Screenshot grounding data

+ + + + + + +

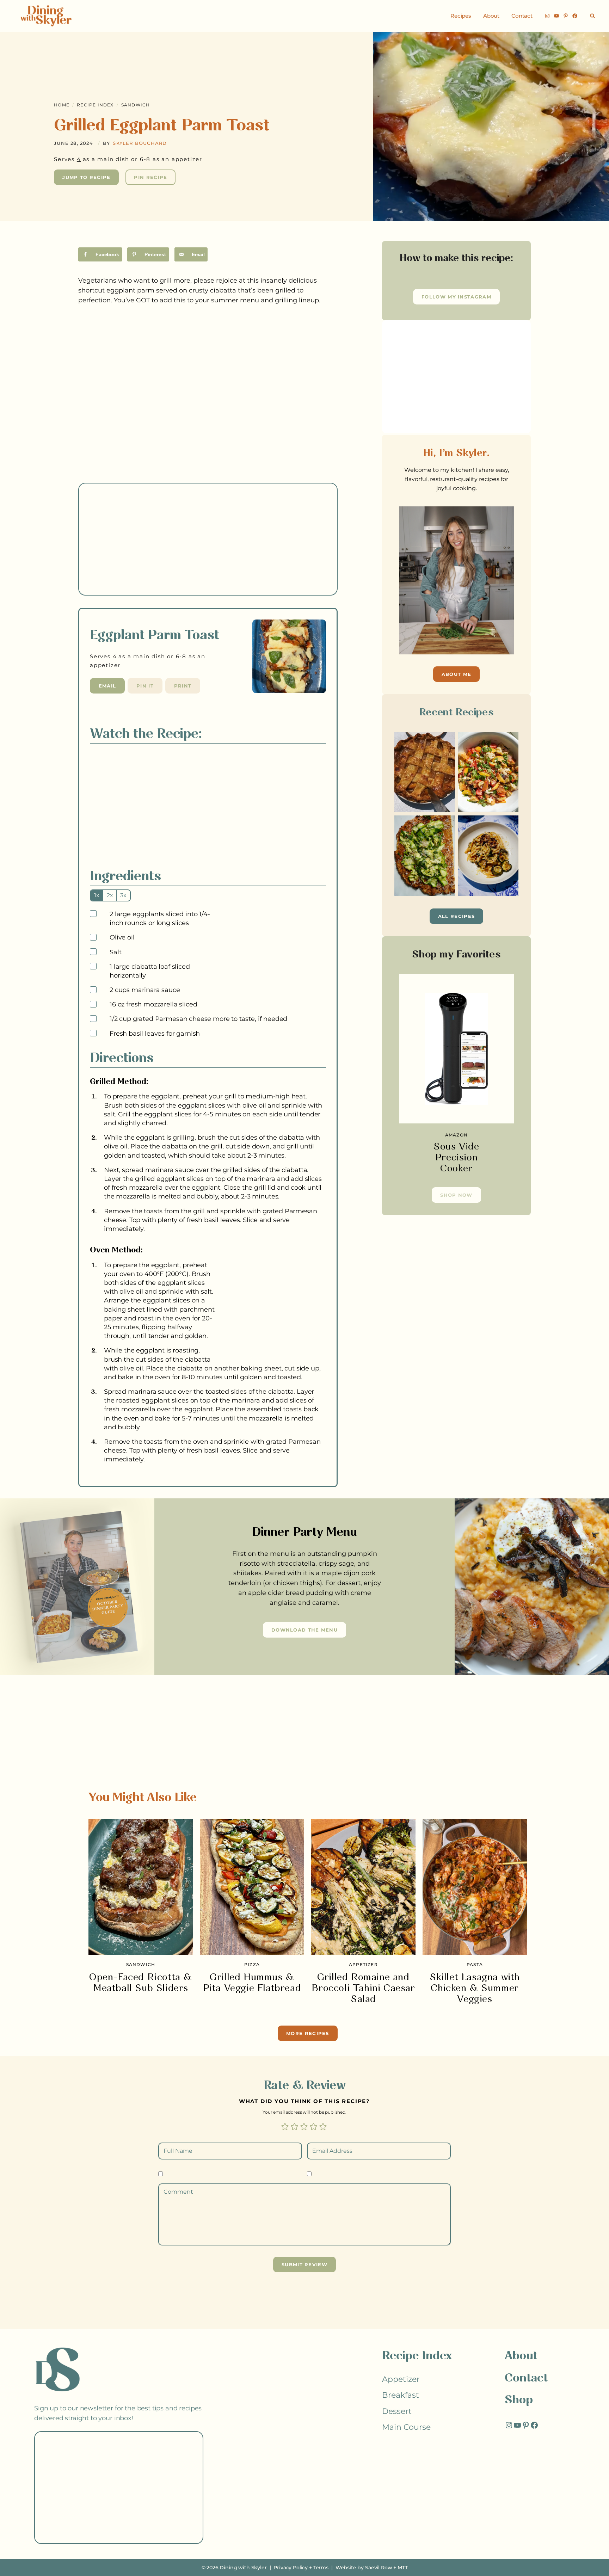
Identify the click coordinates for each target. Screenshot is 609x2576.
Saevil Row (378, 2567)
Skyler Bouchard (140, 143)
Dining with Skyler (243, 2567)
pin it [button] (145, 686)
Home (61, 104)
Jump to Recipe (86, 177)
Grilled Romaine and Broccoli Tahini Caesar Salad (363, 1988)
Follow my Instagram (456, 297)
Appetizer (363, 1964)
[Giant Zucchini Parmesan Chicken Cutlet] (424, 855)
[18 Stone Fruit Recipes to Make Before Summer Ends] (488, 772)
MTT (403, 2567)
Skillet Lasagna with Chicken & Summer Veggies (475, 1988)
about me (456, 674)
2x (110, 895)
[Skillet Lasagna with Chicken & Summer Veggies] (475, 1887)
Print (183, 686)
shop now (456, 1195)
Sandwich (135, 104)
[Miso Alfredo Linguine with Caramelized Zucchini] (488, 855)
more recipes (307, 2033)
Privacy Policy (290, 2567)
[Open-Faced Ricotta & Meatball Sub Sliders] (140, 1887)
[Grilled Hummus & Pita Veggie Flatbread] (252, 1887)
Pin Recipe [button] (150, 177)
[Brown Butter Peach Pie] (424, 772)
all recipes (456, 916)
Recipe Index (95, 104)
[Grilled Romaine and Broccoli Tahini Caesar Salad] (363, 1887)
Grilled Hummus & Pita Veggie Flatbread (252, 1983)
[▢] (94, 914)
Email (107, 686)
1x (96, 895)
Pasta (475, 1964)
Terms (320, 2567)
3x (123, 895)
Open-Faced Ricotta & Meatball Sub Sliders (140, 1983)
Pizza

+ + + + + + +

● TASK DESCRIPTION: Every record above must be given again exactly; drop the pictures.

● YOUR RESPONSE:
Identify the click coordinates for each target. Screenshot is 609x2576.
Saevil Row (378, 2567)
Skyler Bouchard (140, 143)
Dining with Skyler (243, 2567)
pin it [button] (145, 686)
Home (61, 104)
Jump to Recipe (86, 177)
Grilled Romaine and Broccoli Tahini Caesar Salad (363, 1988)
Follow my Instagram (456, 297)
Appetizer (363, 1964)
[Giant Zucchini Parmesan Chicken Cutlet] (424, 855)
[18 Stone Fruit Recipes to Make Before Summer Ends] (488, 772)
MTT (403, 2567)
Skillet Lasagna with Chicken & Summer Veggies (475, 1988)
about me (456, 674)
2x (110, 895)
[Skillet Lasagna with Chicken & Summer Veggies] (475, 1887)
Print (183, 686)
shop now (456, 1195)
Sandwich (135, 104)
[Miso Alfredo Linguine with Caramelized Zucchini] (488, 855)
more recipes (307, 2033)
Privacy Policy (290, 2567)
[Open-Faced Ricotta & Meatball Sub Sliders] (140, 1887)
[Grilled Hummus & Pita Veggie Flatbread] (252, 1887)
Pin Recipe [button] (150, 177)
[Brown Butter Peach Pie] (424, 772)
all recipes (456, 916)
Recipe Index (95, 104)
[Grilled Romaine and Broccoli Tahini Caesar Salad] (363, 1887)
Grilled Hummus & Pita Veggie Flatbread (252, 1983)
[▢] (94, 914)
Email (107, 686)
1x (96, 895)
Pasta (475, 1964)
Terms (320, 2567)
3x (123, 895)
Open-Faced Ricotta & Meatball Sub Sliders (140, 1983)
Pizza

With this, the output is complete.